[Text and item location data]
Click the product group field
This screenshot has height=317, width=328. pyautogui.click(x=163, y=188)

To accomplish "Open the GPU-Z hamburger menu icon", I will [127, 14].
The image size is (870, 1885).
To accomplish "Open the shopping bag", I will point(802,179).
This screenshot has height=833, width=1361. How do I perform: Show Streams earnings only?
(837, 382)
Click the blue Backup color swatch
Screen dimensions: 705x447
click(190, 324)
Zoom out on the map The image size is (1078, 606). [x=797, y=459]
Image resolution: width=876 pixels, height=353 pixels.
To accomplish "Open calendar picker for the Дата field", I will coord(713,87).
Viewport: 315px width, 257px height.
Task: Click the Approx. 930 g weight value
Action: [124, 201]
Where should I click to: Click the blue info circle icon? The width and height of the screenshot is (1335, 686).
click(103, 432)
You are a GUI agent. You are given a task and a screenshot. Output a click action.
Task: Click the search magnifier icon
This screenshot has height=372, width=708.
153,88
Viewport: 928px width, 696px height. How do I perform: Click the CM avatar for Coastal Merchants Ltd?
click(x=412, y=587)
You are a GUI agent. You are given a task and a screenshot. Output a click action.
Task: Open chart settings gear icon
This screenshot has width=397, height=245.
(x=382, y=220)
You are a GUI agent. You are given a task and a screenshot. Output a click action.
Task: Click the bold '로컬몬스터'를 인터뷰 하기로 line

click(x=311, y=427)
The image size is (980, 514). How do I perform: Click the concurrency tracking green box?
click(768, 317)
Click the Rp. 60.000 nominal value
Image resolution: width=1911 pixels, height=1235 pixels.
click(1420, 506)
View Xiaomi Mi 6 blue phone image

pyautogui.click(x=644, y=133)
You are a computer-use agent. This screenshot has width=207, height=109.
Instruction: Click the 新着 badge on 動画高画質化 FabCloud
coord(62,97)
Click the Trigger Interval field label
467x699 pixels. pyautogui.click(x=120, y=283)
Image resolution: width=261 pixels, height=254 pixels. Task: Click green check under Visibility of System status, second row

■ **Problem to solve**: Copy the text and item location data above line for line, changing nothing.

■ **Result**:
Click the product group field
This screenshot has height=317, width=328. pyautogui.click(x=163, y=188)

To accomplish "Open the GPU-Z hamburger menu icon", I will [127, 14].
The image size is (870, 1885).
To accomplish "Open the shopping bag", I will point(802,179).
This screenshot has height=833, width=1361. How do I perform: Show Streams earnings only?
(837, 382)
Click the blue Backup color swatch
Screen dimensions: 705x447
click(190, 324)
Zoom out on the map The image size is (1078, 606). [x=797, y=459]
Image resolution: width=876 pixels, height=353 pixels.
To accomplish "Open calendar picker for the Дата field", I will coord(713,87).
Viewport: 315px width, 257px height.
Task: Click the Approx. 930 g weight value
Action: [124, 201]
Where should I click to: Click the blue info circle icon? The width and height of the screenshot is (1335, 686).
click(103, 432)
You are a GUI agent. You are given a task and a screenshot. Output a click action.
Task: Click the search magnifier icon
This screenshot has height=372, width=708.
153,88
Viewport: 928px width, 696px height. How do I perform: Click the CM avatar for Coastal Merchants Ltd?
click(x=412, y=587)
You are a GUI agent. You are given a task and a screenshot. Output a click action.
Task: Open chart settings gear icon
This screenshot has width=397, height=245.
(x=382, y=220)
You are a GUI agent. You are given a task and a screenshot. Output a click action.
Task: Click the bold '로컬몬스터'를 인터뷰 하기로 line

click(x=311, y=427)
The image size is (980, 514). How do I perform: Click the concurrency tracking green box?
click(768, 317)
Click the Rp. 60.000 nominal value
Image resolution: width=1911 pixels, height=1235 pixels.
click(1420, 506)
View Xiaomi Mi 6 blue phone image

pyautogui.click(x=644, y=133)
You are a computer-use agent. This screenshot has width=207, height=109.
Instruction: Click the 新着 badge on 動画高画質化 FabCloud
coord(62,97)
Click the Trigger Interval field label
467x699 pixels. pyautogui.click(x=120, y=283)
Image resolution: width=261 pixels, height=254 pixels. Task: Click green check under Visibility of System status, second row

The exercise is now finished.